To study whether optical coherence tomography (OCT) scans correlate retinal histologic findings with the progression of retinal degeneration in retinal degeneration slow (rds) mice.
Sensory retinal thickness (SRT) and outer retinal thickness (ORT), representing photoreceptor cell layer, in temporal retina at a distance 1 to 2 disc diameters from the optic disc were measured using scan profile in OCT from 6 healthy mice (16 weeks old) and 2-week-old (n = 6), 6-week-old (n = 4), and 60-week-old(n = 2) rds mice. Histologic sections were obtained from Epon-embedded retinas from the corresponding location.

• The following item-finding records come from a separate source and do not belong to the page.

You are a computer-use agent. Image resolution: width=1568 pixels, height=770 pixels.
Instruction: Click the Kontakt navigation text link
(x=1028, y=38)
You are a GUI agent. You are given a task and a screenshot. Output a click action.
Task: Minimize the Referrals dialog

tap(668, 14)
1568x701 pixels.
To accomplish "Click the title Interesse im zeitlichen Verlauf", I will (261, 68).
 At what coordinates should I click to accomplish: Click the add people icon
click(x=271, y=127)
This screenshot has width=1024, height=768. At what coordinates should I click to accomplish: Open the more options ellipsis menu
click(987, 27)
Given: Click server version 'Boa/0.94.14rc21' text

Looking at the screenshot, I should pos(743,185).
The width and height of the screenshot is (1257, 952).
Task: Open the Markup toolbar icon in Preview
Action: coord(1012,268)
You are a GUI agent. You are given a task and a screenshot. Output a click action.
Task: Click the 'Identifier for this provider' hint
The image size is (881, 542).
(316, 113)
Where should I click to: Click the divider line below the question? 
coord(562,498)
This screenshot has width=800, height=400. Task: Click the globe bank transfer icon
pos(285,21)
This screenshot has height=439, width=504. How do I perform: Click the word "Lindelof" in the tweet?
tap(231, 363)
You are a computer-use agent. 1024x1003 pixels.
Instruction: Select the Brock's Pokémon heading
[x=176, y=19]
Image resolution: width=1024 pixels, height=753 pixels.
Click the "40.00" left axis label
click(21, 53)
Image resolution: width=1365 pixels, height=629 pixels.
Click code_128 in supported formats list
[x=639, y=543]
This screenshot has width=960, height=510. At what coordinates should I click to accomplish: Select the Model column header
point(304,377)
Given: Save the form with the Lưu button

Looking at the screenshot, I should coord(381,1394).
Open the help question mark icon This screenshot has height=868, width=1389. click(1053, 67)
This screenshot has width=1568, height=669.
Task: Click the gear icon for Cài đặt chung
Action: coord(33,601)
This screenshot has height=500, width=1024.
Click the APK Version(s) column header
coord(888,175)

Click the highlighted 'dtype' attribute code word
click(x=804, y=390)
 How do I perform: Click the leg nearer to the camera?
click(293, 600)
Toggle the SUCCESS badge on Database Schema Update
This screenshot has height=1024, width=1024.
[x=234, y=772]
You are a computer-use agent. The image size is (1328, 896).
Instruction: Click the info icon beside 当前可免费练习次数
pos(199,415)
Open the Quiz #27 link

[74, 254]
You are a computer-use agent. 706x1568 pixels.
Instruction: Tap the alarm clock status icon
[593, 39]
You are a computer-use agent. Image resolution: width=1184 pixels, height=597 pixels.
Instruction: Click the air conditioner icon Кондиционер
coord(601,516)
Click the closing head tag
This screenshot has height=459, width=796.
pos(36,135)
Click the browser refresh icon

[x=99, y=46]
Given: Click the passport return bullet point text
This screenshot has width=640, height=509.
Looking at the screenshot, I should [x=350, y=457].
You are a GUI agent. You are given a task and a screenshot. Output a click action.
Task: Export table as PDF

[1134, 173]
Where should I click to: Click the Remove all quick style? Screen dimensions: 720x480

Cross-sectional OCT images correlated to the corresponding histologic sections in each mouse. Both SRT and ORT of 2-week-old rds mice (150 ± 4 µm and 28 ± 4 µm, respectively) lacking photoreceptor outer segments were already shorter than those of healthy mice (174 ± 5 µm and 37 ± 6 µm, respectively) (P<.001). In 6-week-old mice, microscopic findings revealed a decreased number of nuclei in the outer nuclear layer, and SRT and ORT (136 ± 2 µm and 20 ± 1 µm, respectively) were shorter than those of 2-week-old rds mice (P<.001). The SRT of 60-week-old rds mice without a photoreceptor layer was remarkably reduced (120 ± 7 µm), and no ORT could be measured.
Our findings suggest a possible relationship between SRT and ORT, as measured by OCT, and histologic change in retinal degenerative diseases.
The quantitative analysis obtained by OCT scans may have potential to detect progressive change in degenerative retina and may be used in studying human retinal degeneration.